Text section -
********
AWS Nitro Enclaves for running Ethereum validators – Part 2

In Part 1 of this series, we gave a high-level introduction to an AWS Nitro Enclaves-based Web3Signer blockchain validation and signing service. We explained the purpose of running blockchain validators and also why Nitro Enclaves are well suited to run security sensitive cryptographic workloads.

We furthermore covered the high-level application architecture and briefly explained the secure bootstrapping and secure signing flow.

In the walkthrough on GitHub, we gave an end-to-end example of how to deploy and configure a Nitro Enclave-based Web3Signer solution.

In this post, we dive deep into three areas:

Web3Signer integration pattern – How different Ethereum validator nodes can be integrated with a single Web3Signer node
Secure bootstrapping of Web3Signer inside a Nitro Enclave – How security sensitive configuration files like private keys can be injected into a Nitro Enclave in a secure fashion and how these config artifacts can be used for an HTTPS endpoint
Exposing Web3Signer HTTPS API over vsock – How Transport Layer Security (TLS) traffic can be tunnelled over a vsock connection in a transparent way to establish secure communication with the Web3Signer service running inside a Nitro Enclave

Integration with Web3Signer for Ethereum validation

To be able to integrate with Web3Signer, validator clients need to support connection to BLS remote signers (EIP-3030). Popular validator clients such as Lighthouse, Prysm, and Teku already support remote signing. Multiple validator clients can connect to the same Web3Signer instances behind a load balancer. It’s critical that the validator clients not be configured to use the same validator keys, which can result in the validator being slashed. Validator client slashing protection is not effective when multiple validator clients are running simultaneously. For instance, the following diagram shows Validator Client 1 using the validator keys 0xa957cf9 and 0xb821c31, which means Validator Client 2 can no longer use those two keys. Instead, Validator Client 2 uses the key 0x8f1942c, which isn’t used by any of the validator clients.
********
Listing -
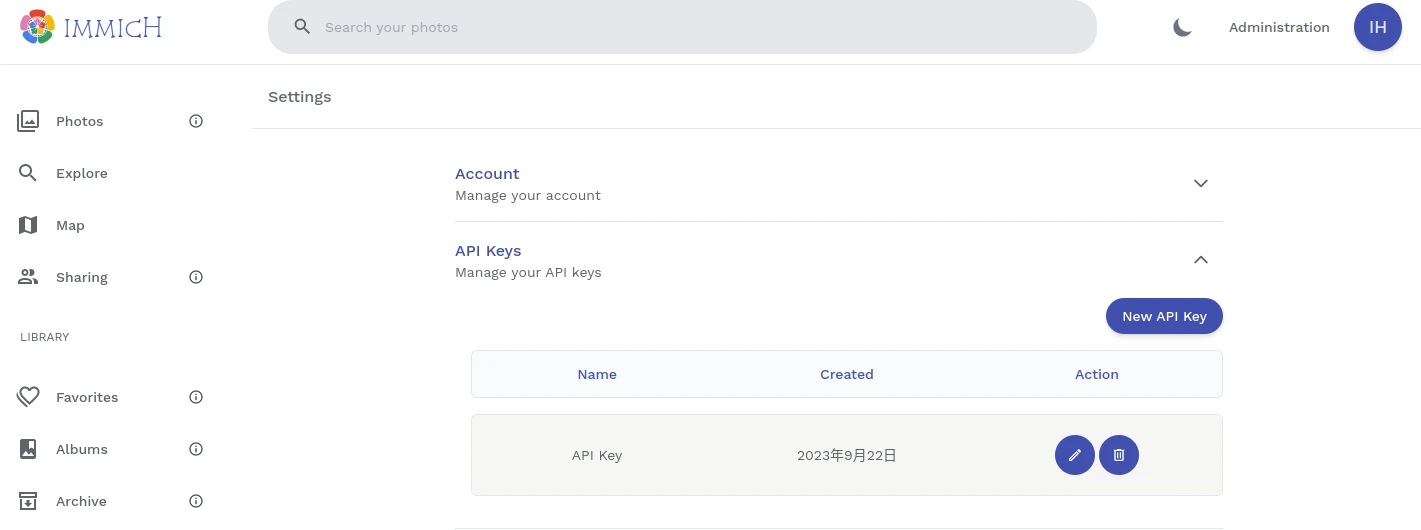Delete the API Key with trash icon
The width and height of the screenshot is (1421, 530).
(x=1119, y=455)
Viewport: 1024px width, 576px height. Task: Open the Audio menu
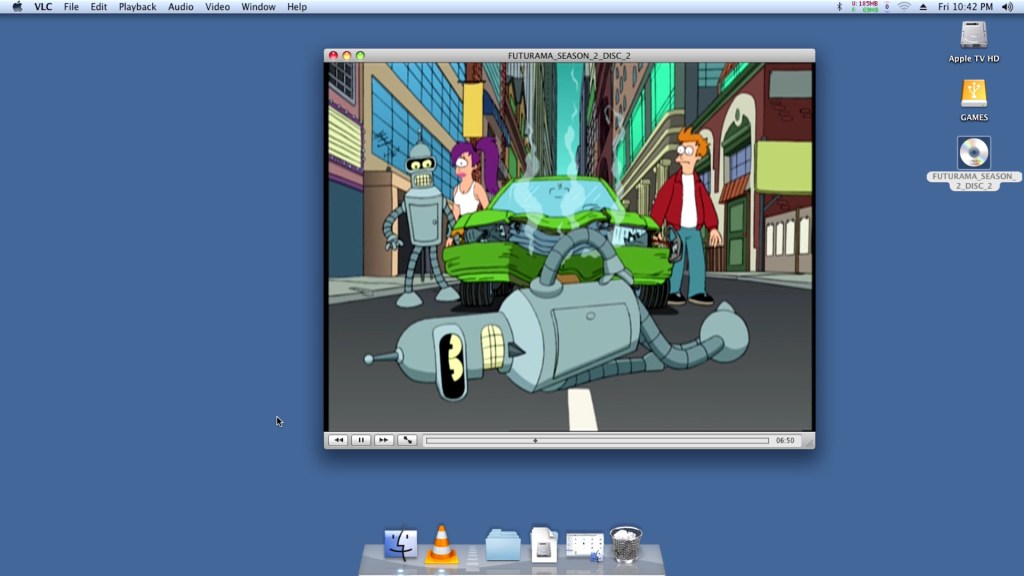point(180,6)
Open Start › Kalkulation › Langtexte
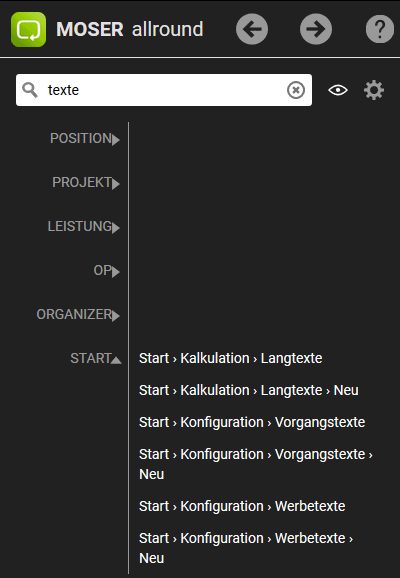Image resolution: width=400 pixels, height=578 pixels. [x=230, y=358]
********
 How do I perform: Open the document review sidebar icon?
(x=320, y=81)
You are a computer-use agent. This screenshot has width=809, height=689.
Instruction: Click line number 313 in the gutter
********
Short task 1 - Which popular validator clients does the Nitro Enclaves article say already support remote signing?
Short task 2 - Using the Nitro Enclaves article, explain why validator clients that share one Web3Signer setup must not be configured with the same validator keys.
Short task 3 - Reproduce the Nitro Enclaves article word for word from "In Part 1 of" to "sensitive cryptographic workloads.".

Task output 1 - Lighthouse, Prysm, and Teku.

Task output 2 - Using the same validator keys can result in the validator being slashed. Validator client slashing protection is not effective when multiple validator clients are running simultaneously.

Task output 3 -
In Part 1 of this series, we gave a high-level introduction to an AWS Nitro Enclaves-based Web3Signer blockchain validation and signing service. We explained the purpose of running blockchain validators and also why Nitro Enclaves are well suited to run security sensitive cryptographic workloads.